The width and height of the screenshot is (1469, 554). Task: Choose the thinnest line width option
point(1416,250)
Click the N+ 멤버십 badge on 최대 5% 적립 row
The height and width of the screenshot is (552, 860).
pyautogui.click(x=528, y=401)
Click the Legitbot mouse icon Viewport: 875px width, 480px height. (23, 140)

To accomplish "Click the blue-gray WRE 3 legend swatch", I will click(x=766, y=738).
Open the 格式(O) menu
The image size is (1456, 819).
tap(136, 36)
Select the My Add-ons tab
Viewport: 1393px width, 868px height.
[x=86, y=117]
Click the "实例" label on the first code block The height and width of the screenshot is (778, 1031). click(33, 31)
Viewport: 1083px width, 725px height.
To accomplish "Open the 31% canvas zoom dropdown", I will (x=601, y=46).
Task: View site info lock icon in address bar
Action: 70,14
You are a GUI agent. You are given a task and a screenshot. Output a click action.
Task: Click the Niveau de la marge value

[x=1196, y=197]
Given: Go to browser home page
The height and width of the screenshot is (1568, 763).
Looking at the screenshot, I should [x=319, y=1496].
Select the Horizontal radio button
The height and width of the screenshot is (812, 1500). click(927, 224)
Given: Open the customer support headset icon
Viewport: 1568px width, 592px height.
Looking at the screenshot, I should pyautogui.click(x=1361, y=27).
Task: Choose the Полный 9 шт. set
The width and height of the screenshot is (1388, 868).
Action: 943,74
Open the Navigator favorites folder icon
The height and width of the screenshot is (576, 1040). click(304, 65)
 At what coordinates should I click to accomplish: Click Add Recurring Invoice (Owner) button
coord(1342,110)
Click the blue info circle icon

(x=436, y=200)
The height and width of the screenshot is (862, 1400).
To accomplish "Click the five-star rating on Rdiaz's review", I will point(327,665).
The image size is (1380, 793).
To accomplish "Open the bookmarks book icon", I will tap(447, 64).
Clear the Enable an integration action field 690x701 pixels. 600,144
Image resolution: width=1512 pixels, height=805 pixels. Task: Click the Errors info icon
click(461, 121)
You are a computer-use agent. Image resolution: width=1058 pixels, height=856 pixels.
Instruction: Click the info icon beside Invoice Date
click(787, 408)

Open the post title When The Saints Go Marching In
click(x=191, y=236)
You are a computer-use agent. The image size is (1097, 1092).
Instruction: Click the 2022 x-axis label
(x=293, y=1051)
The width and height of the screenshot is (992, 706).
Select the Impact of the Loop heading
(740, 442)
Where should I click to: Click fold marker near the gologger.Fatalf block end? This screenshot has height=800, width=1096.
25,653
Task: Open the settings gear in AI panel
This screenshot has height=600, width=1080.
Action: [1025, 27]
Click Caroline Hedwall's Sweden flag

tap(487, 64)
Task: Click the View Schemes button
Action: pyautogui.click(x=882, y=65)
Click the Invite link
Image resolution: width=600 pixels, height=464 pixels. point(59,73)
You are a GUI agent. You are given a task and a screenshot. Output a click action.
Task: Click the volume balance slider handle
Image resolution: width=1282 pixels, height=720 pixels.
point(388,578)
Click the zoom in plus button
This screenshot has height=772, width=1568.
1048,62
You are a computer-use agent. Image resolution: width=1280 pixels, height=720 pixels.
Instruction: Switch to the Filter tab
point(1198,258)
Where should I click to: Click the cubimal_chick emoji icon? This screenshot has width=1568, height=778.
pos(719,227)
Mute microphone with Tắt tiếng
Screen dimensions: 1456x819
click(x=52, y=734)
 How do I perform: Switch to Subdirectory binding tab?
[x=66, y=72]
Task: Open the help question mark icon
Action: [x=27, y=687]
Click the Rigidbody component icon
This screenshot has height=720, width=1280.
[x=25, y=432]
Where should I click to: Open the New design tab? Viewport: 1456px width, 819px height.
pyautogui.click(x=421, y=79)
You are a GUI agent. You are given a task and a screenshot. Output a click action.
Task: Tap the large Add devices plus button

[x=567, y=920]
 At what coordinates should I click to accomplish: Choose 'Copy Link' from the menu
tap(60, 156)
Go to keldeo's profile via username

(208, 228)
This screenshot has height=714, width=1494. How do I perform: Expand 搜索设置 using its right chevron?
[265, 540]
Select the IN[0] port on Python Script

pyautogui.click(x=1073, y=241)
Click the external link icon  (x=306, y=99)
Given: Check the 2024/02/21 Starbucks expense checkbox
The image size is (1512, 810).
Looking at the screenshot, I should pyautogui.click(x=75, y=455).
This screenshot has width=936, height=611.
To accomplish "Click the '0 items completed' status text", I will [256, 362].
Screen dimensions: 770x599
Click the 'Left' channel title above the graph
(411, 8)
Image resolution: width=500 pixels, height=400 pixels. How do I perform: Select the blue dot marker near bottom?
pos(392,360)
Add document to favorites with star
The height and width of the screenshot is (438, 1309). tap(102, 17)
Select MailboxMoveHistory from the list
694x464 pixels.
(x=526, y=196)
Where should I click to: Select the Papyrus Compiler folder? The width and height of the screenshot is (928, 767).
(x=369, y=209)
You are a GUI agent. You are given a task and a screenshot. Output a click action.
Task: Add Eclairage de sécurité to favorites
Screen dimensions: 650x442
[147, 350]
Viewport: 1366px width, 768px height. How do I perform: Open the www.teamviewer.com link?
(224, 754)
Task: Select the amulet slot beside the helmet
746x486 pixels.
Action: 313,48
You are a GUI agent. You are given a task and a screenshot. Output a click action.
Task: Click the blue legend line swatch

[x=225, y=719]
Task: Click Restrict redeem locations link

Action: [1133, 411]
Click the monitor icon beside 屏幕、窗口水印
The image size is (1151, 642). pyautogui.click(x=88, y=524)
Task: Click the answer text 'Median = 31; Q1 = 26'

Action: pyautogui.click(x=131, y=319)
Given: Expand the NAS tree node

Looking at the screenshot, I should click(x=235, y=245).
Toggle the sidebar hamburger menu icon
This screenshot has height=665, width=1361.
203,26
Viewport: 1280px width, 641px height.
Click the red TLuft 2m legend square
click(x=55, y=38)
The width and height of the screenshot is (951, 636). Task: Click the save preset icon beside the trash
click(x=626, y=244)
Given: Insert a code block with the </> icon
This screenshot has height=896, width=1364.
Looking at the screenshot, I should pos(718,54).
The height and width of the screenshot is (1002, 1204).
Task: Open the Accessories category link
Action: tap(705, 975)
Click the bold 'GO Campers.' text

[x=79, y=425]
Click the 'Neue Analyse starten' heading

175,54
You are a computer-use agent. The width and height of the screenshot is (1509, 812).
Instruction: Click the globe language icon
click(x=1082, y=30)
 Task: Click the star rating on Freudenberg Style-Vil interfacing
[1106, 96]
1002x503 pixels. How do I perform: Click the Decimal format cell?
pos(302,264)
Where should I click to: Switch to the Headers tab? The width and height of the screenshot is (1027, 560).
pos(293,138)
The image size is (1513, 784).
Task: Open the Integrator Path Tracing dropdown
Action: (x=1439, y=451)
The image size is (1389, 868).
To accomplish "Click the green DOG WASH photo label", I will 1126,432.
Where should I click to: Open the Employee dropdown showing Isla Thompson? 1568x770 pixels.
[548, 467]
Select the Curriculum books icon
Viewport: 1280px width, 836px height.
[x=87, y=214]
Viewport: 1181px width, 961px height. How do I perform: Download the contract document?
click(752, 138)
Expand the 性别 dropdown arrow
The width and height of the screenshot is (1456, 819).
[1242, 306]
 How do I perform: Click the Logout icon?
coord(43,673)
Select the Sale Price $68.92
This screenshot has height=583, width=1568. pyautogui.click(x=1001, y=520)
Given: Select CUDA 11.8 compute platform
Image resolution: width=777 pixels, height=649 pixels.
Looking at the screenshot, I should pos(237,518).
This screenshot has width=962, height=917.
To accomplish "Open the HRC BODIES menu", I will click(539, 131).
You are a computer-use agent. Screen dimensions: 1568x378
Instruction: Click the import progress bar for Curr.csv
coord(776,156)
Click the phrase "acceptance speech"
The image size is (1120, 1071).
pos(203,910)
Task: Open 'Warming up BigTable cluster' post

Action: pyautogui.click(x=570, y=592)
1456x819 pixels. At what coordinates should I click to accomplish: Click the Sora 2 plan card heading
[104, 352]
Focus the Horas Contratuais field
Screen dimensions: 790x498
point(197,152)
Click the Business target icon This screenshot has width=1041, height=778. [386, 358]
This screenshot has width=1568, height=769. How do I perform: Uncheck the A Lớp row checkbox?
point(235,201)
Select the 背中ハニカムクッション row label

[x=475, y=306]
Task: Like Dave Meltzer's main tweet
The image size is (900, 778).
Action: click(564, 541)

◇ ◇ ◇ ◇ ◇

Your goal: Please format everything from the start of the records down to the line containing "Click the Legitbot", both ends included, as a JSON list of strings with one string per line and blank lines omitted.

Answer to this exercise:
[
  "The width and height of the screenshot is (1469, 554). Task: Choose the thinnest line width option",
  "point(1416,250)",
  "Click the N+ 멤버십 badge on 최대 5% 적립 row",
  "The height and width of the screenshot is (552, 860).",
  "pyautogui.click(x=528, y=401)",
  "Click the Legitbot mouse icon Viewport: 875px width, 480px height. (23, 140)"
]